Section 2. Acceptance and
Term of Employment .
The Company agrees
to employ Employee, and Employee agrees to serve the Company, on
the terms and conditions set forth herein. The Term of Employment
shall commence on the Commencement Date and, unless terminated
earlier pursuant to Section 7 hereof, shall continue until the
first (1 st ) anniversary of the
Commencement Date; provided , however , that the Term
of Employment shall be extended automatically, without further
action by either the Company or Employee, by one
(1) additional year first on such anniversary of the
Commencement Date, and on each subsequent anniversary of the
Commencement Date thereafter, unless, not less than thirty
(30) days prior to the end of the Term of Employment
(including any extension thereof), either Employee or the Company
shall have notified the other in writing of his or its intention
not to further extend the Term of Employment (a “
Non-Extension Notice ”).
Section 3. Position, Duties,
and Responsibilities; Place of Performance .
(a) Employee shall have such duties
and responsibilities as specified by the Direct Supervisor. These
duties and responsibilities may be modified from time to time and
as are consistent with Employee’s position.
(b) Subject to the terms and
conditions set forth in this Agreement, Employee shall devote his
full business time, attention, and efforts to the performance of
his duties under this Agreement and shall not engage in any other
business or occupation during the Term of Employment, including,
without limitation, any activity that (x) conflicts with the
interests of the Company or its Affiliates, (y) interferes
with the proper and efficient performance of Employee’s
duties for the Company, or (z) interferes with
Employee’s exercise of judgment in the Company’s best
interests. Notwithstanding the foregoing, nothing herein shall
preclude Employee from (i) serving, with the prior written
consent of the Board, as a member of the boards of directors or
advisory boards (or their equivalents in the case of a
non-corporate entity) of non-competing businesses and charitable
organizations, (ii) engaging in charitable activities and
community affairs, and (iii) managing his personal investments
and affairs; provided , however , that the activities
set out in clauses (i), (ii), and (iii) shall be limited by
Employee so as not to interfere, individually or in the aggregate,
with the performance of his duties and responsibilities hereunder.

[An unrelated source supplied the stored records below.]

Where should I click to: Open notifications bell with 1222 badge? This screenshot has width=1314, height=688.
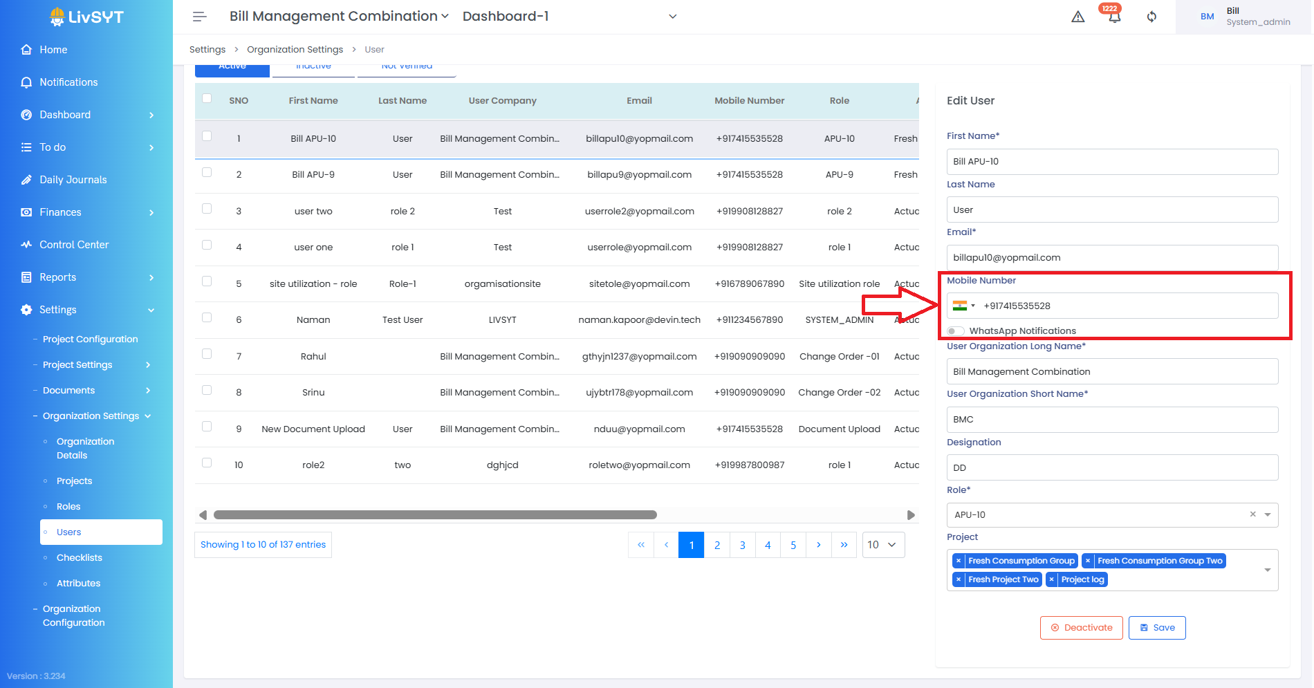pyautogui.click(x=1114, y=17)
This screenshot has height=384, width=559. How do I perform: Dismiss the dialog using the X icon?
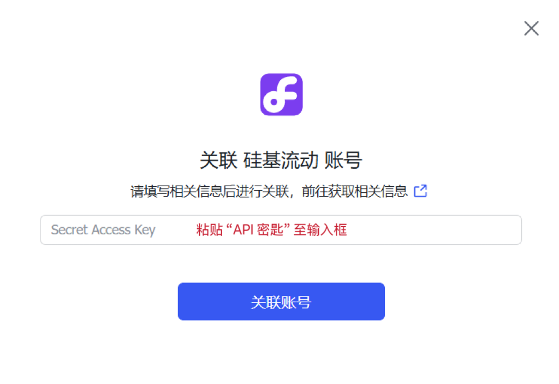[x=531, y=28]
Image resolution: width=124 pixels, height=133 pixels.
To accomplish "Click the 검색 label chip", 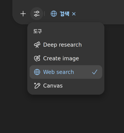I will pos(65,14).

In the event the Company determines in good faith that
circumstances arising, directly or indirectly, from
Employee’s employment with any prior employer have resulted
in Employee’s inability to adequately perform his duties and
responsibilities for the Company hereunder, the Company may, in its
sole discretion, require Employee to resign from his employment
pursuant to Section 7(f), which determination and action by
the Company shall constitute neither a termination by the Company
without Cause nor an event of Good Reason hereunder.
(c) Employee’s principal place
of employment shall be at the Company’s principal executive
offices in Hamilton, Bermuda, although Employee understands and
agrees that he may be required to travel from time to time for
business reasons.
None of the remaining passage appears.